Bring to pressure reduce heat, 7 min done

I cook it every other day for the hound from hell, cook his chicken first also in the pressure cooker

Drain remove the fat and use the liquid to cook his rice

He is looking good

Aldra


----------



## pippin (Nov 15, 2007)

Ah yes - BROWN rice - the stuff that tastes and feels like wood-chips!


----------



## aldra (Jul 2, 2009)

It doesn't 

Would work with white

But brown is richer and nuttier

We eat it as well as the hound

Try it

Aldra


----------



## wp1234 (Sep 29, 2009)

Couple of cups of rice topped with boiling water from the kettle 5 mins in the microwave ... Bingo


----------



## rosalan (Aug 24, 2009)

pippin said:


> Ah yes - BROWN rice - the stuff that tastes and feels like wood-chips!


We have it on the walls in every room. Feels ok to me.

Alan


----------



## Harrers (Dec 21, 2011)

I bought a rice cooker in Asda for £9.99 and then decided to keep it in the mh where I was very pleased to see that it works off the inverter.

Decided to get another for home but the cheapest I could find was the same model branded slightly differently from Asda for £16!


----------



## daffodil (Aug 7, 2014)

I would never eat WARM rice it must be piping hot :wink:


----------



## pippin (Nov 15, 2007)

Quite right.

Rice kept warm for an extended period can develop nasties.


----------



## daffodil (Aug 7, 2014)

pippin said:


> Quite right.
> 
> Rice kept warm for an extended period can develop nasties.


There is only badly cooked chicken that can cause more outbreaks of salmonella etc then badly treated Rice, and rewarmed Rice is a definite NO NO,as is warm rice, it must be HOT, HOT, HOT, or stone COLD , :wink:

Anyway why all these so called labor saving GADGETS

The rice ratio is, 1cup of rice 3 to 4 cups water put in pan, bring to the boil until rice has absorbed the liquid, Bobs your uncle delicious rice

SIMPLES :lol: :lol: :lol: :lol:


----------



## wobby (May 1, 2005)

The NHS. state that if you cook rice then chill it, keep it in the fridge the reheat to piping hot it's OK. However it shouldn't be kept for more than 24 hours and shouldn't be reheated more than once. 

Take away rice, I certainly wouldn't keep as you never know how long it's been kept for.

Wobby


----------



## Zebedee (Oct 3, 2007)

Slightly off topic, but both rice and pasta are classic carbohydrates.
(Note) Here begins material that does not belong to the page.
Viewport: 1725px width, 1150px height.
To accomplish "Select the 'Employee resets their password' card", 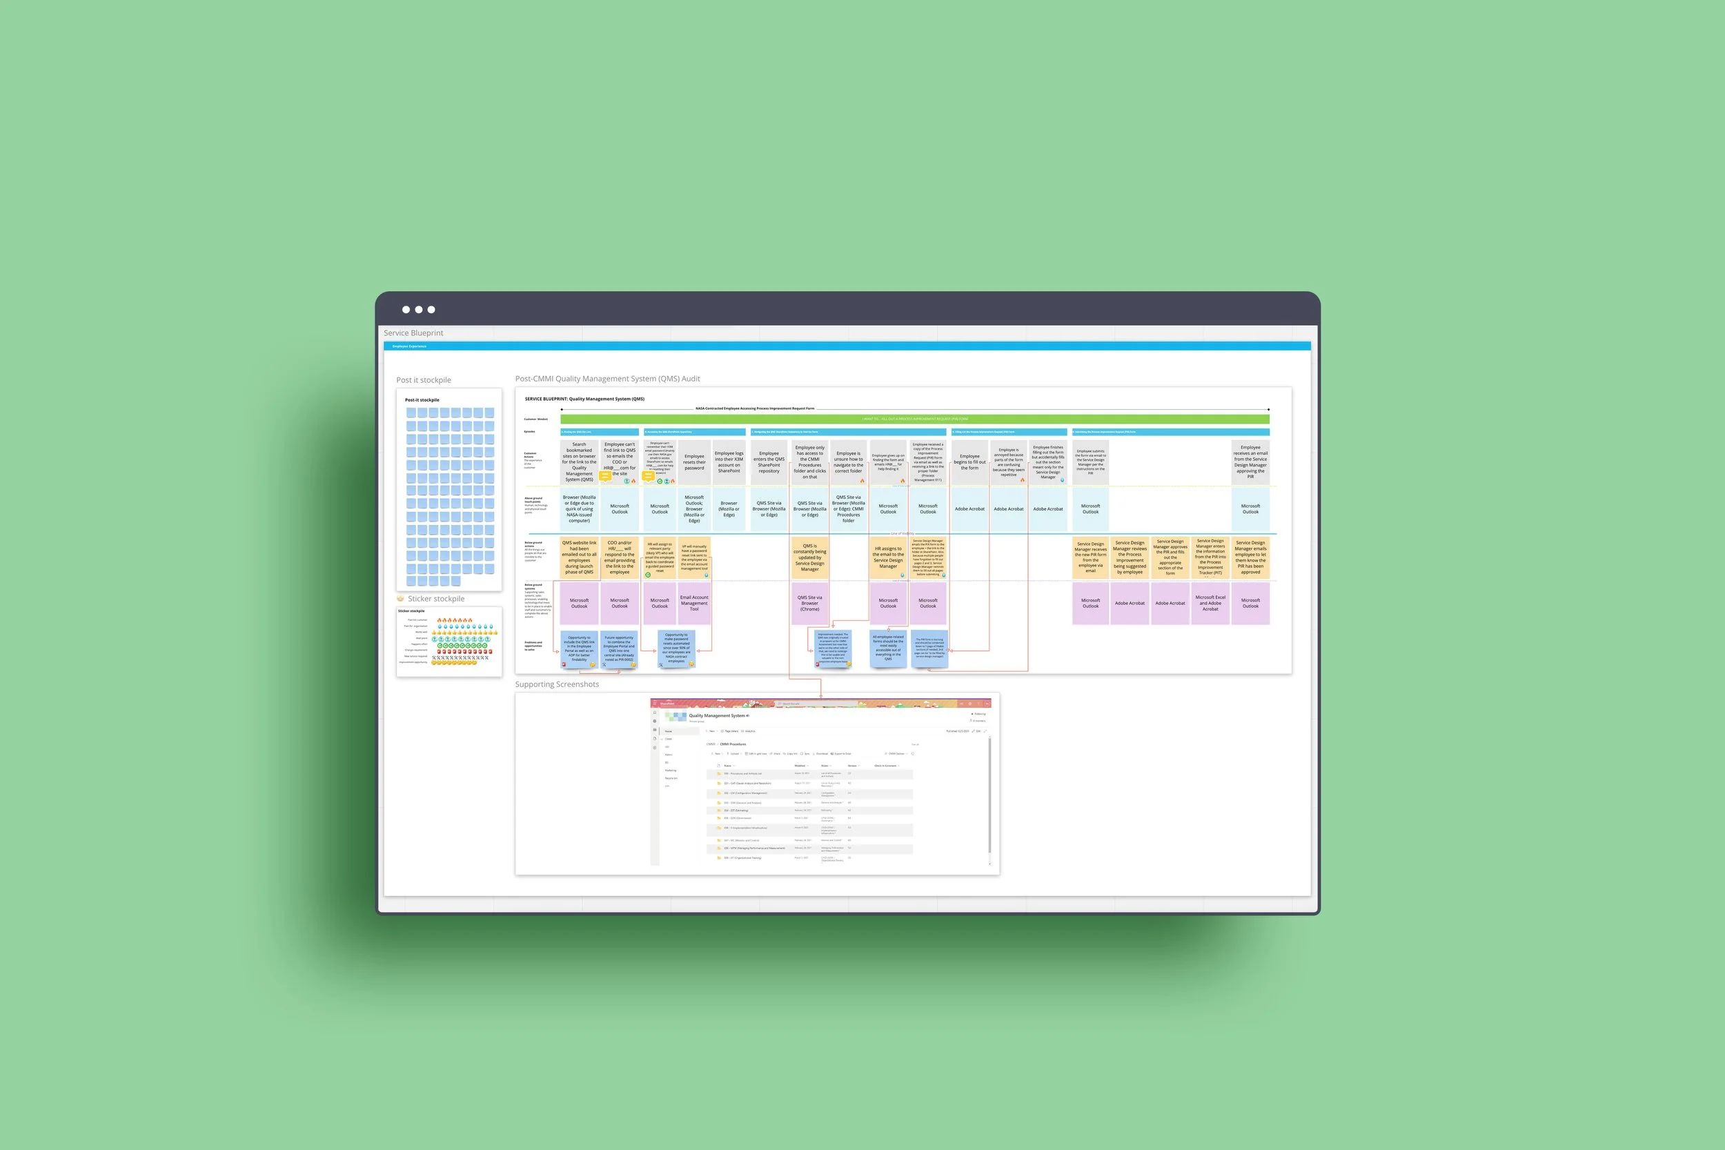I will coord(694,462).

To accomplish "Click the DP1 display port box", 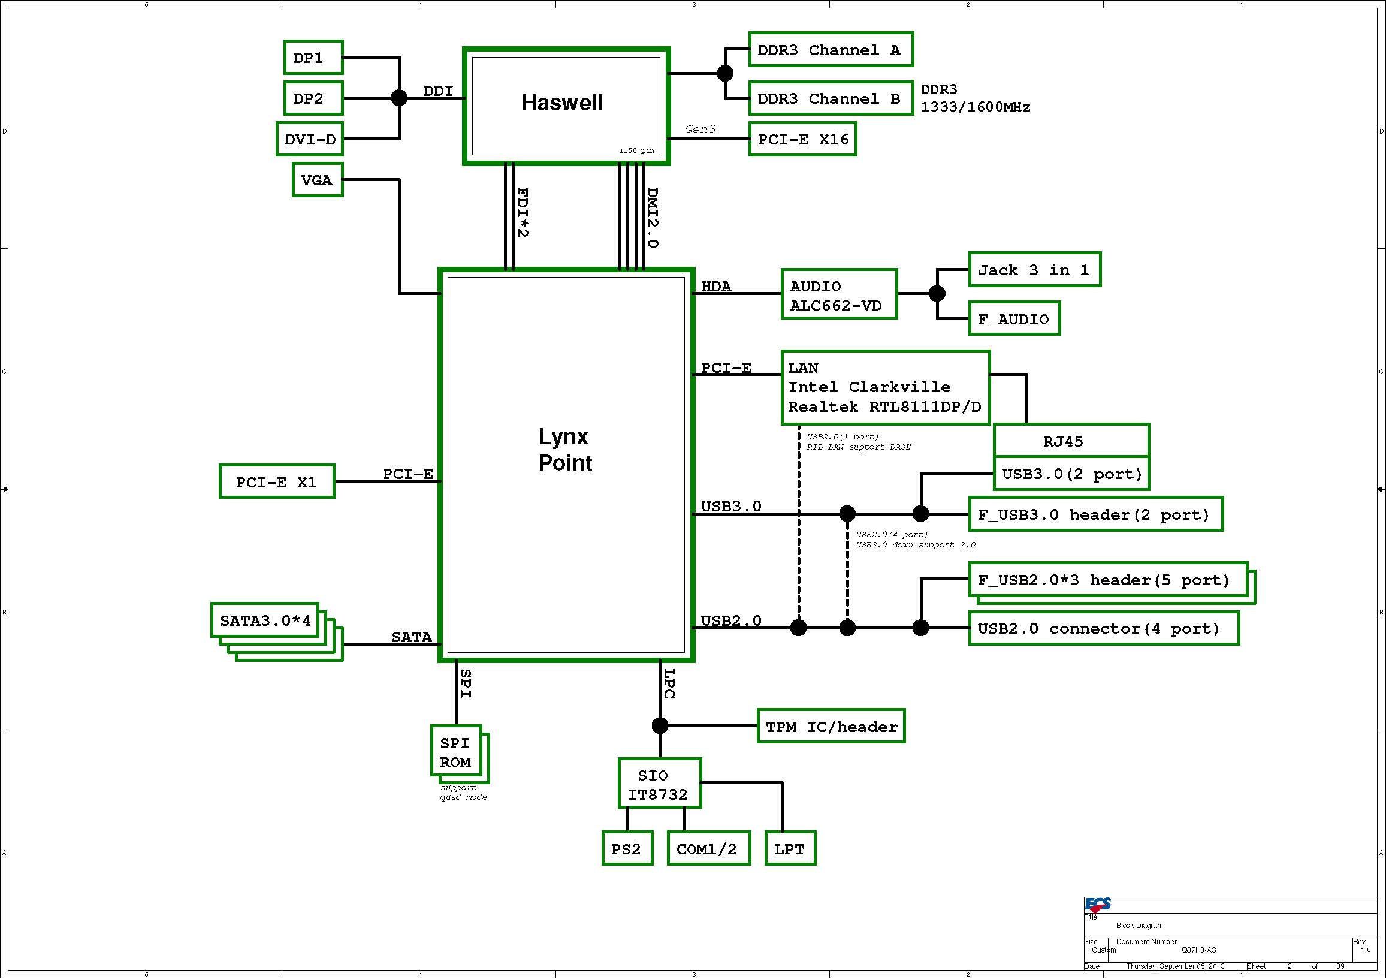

I'm not sure if the following is applicable to rice, but in principle it sounds like it might be??????

http://www.bbc.co.uk/news/magazine-29629761

Dave


----------



## aldra (Jul 2, 2009)

Every thing can develope nasties

As time goes on more and more do

So how are we still alive???

In our time

No sell by dates

Ate eggs every day

It's what you did

Are the new generation lacking in something ??

Possibally more easily conned??
Aldra


----------